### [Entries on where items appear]

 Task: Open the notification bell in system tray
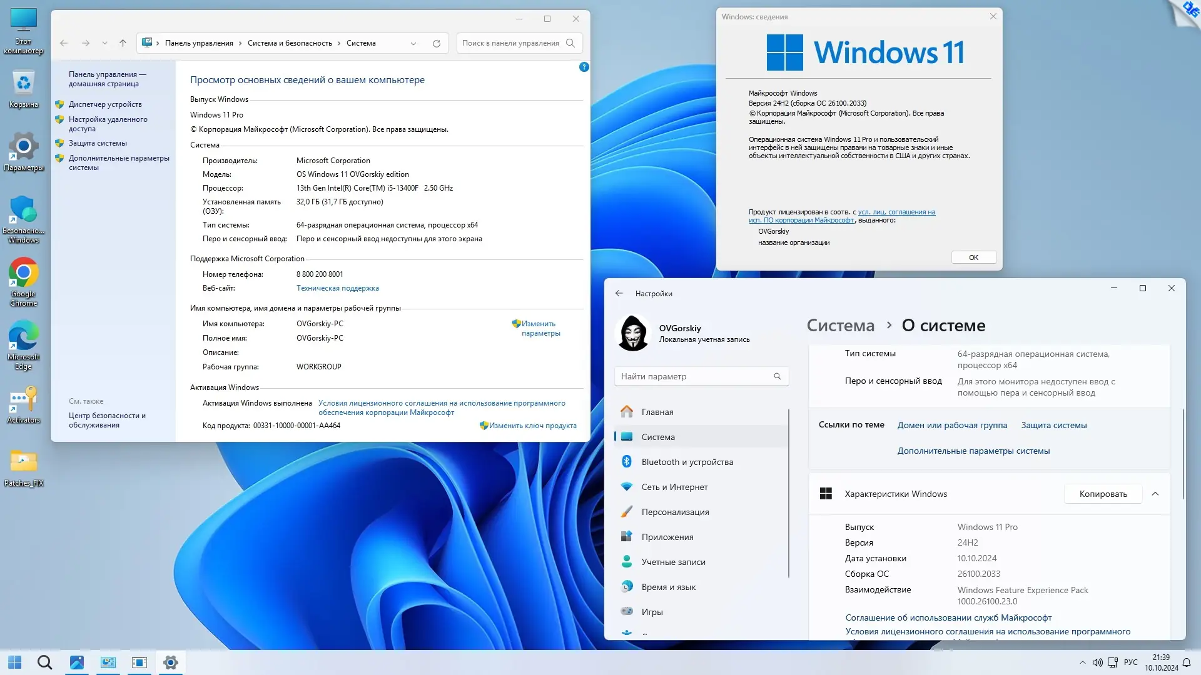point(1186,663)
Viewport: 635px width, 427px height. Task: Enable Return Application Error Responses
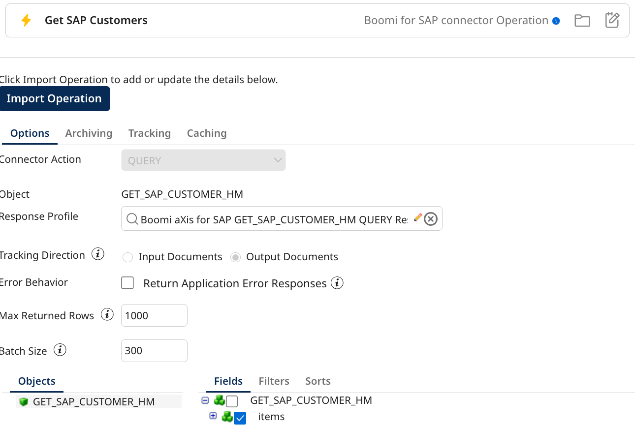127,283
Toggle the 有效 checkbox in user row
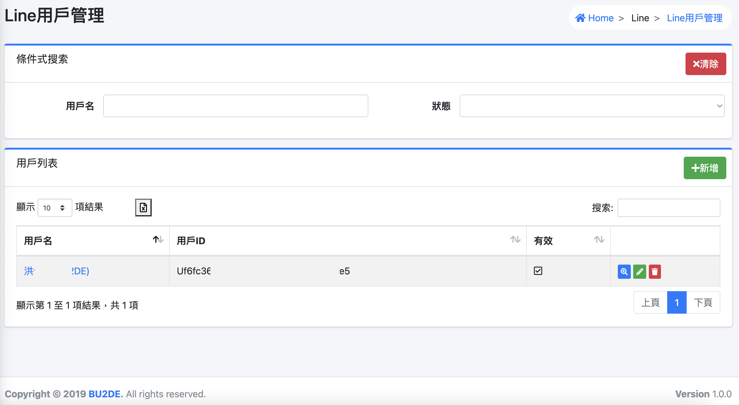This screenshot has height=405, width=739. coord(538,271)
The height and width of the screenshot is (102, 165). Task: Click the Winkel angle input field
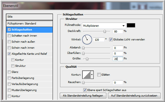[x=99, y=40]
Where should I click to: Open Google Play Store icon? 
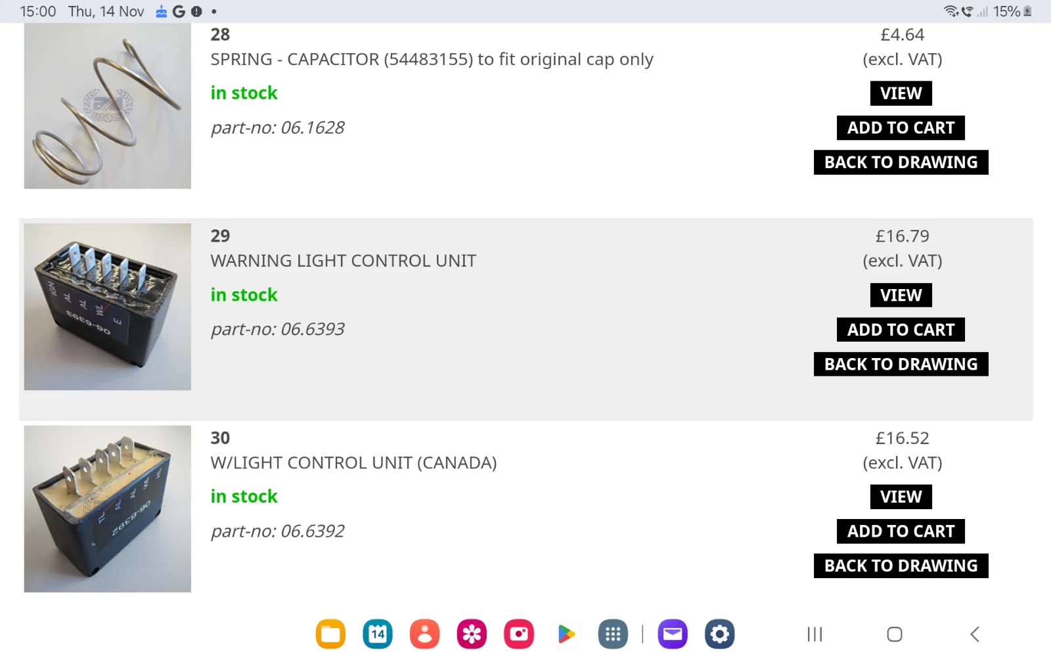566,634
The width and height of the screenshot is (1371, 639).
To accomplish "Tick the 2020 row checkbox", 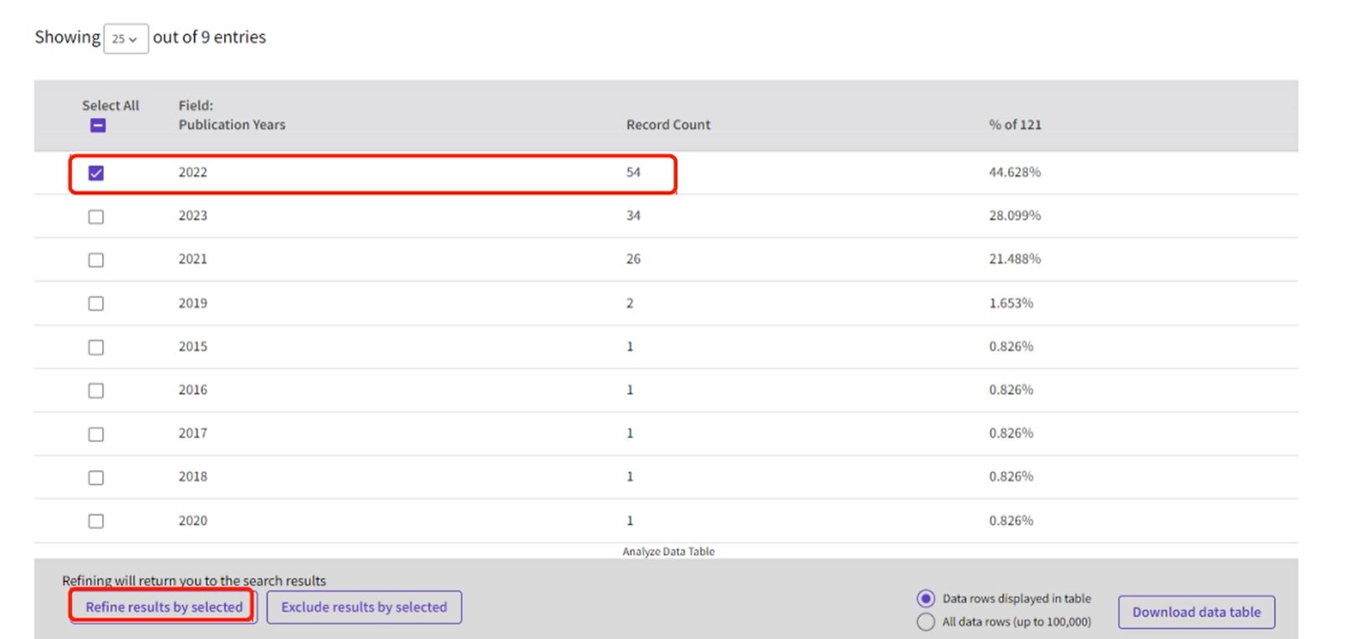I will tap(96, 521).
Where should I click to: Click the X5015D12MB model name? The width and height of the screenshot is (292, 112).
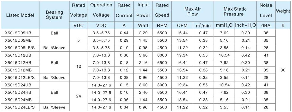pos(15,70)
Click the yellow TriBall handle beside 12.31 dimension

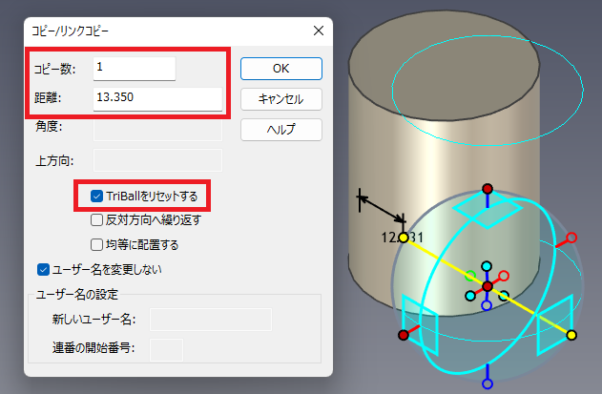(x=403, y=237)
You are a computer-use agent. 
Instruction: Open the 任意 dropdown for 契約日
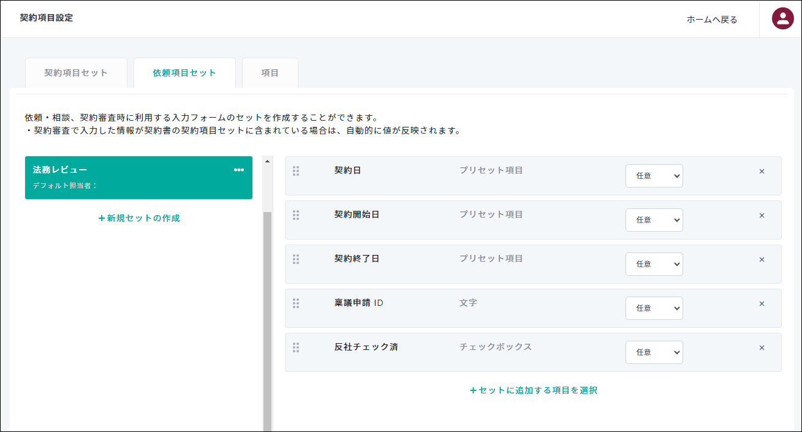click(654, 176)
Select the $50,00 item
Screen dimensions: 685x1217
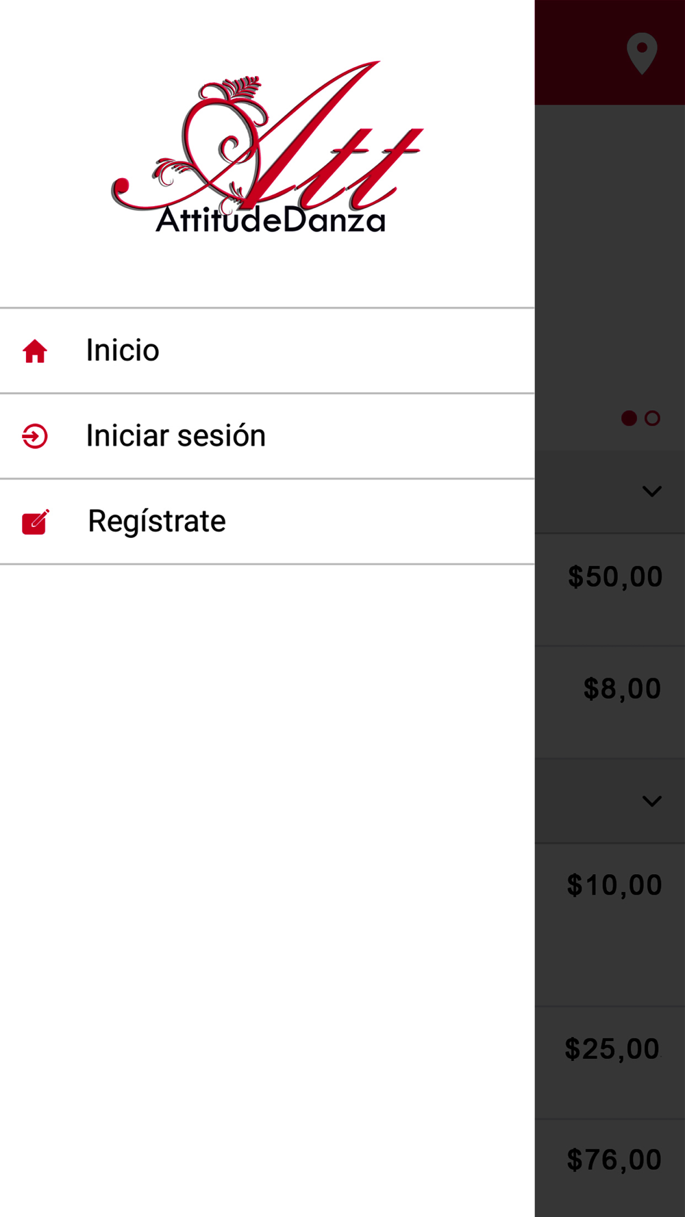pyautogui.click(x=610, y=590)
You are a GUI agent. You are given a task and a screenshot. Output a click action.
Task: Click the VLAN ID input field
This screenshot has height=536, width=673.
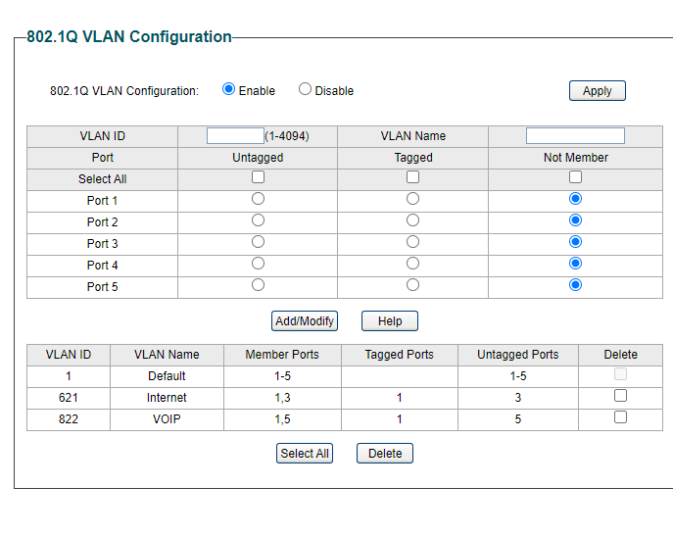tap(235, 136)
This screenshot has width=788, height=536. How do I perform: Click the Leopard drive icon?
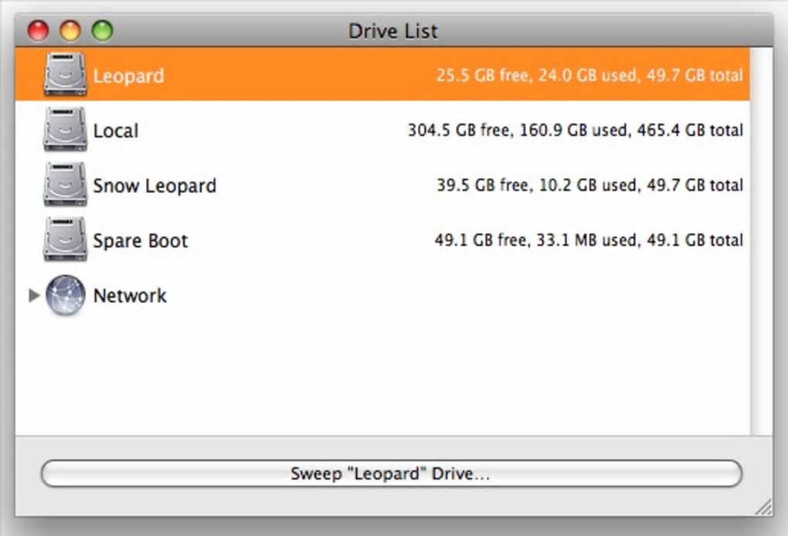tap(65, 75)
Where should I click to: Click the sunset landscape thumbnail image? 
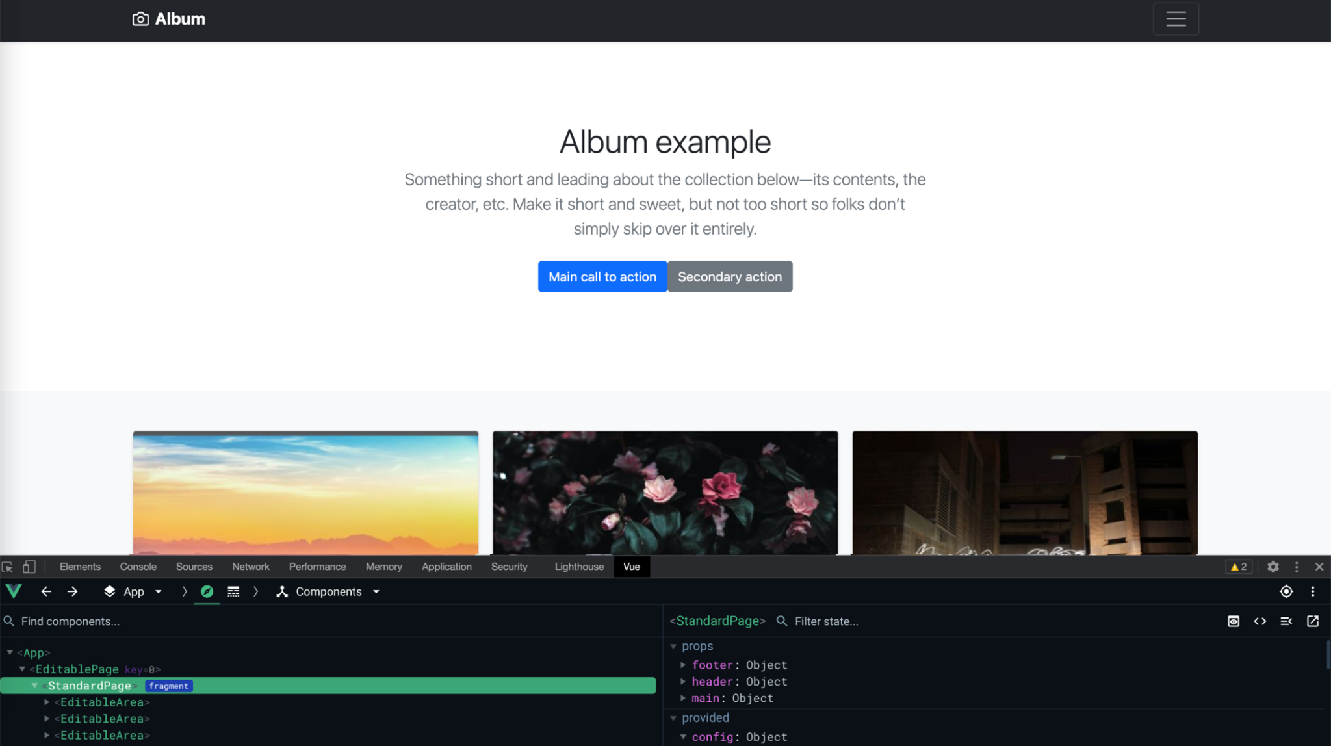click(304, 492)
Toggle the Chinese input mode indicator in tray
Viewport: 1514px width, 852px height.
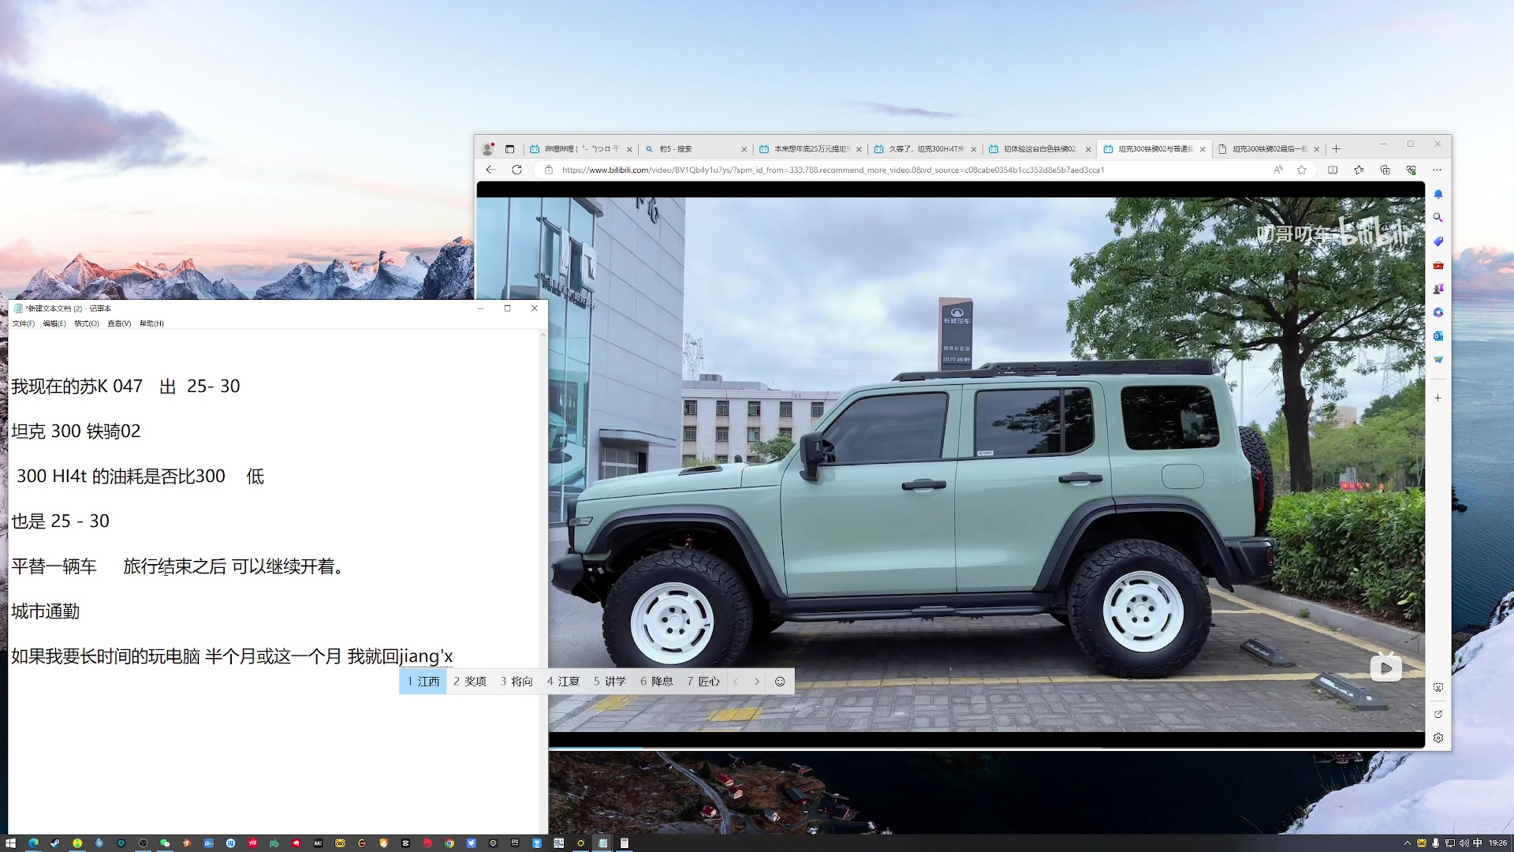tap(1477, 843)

### [TASK]
Gather every line in the rows above that contains the string "field", and copy each such line in full.

### [RESPONSE BELOW]
The height and width of the screenshot is (102, 165). Task: Click the Winkel angle input field
Task: Click the VLAN ID input field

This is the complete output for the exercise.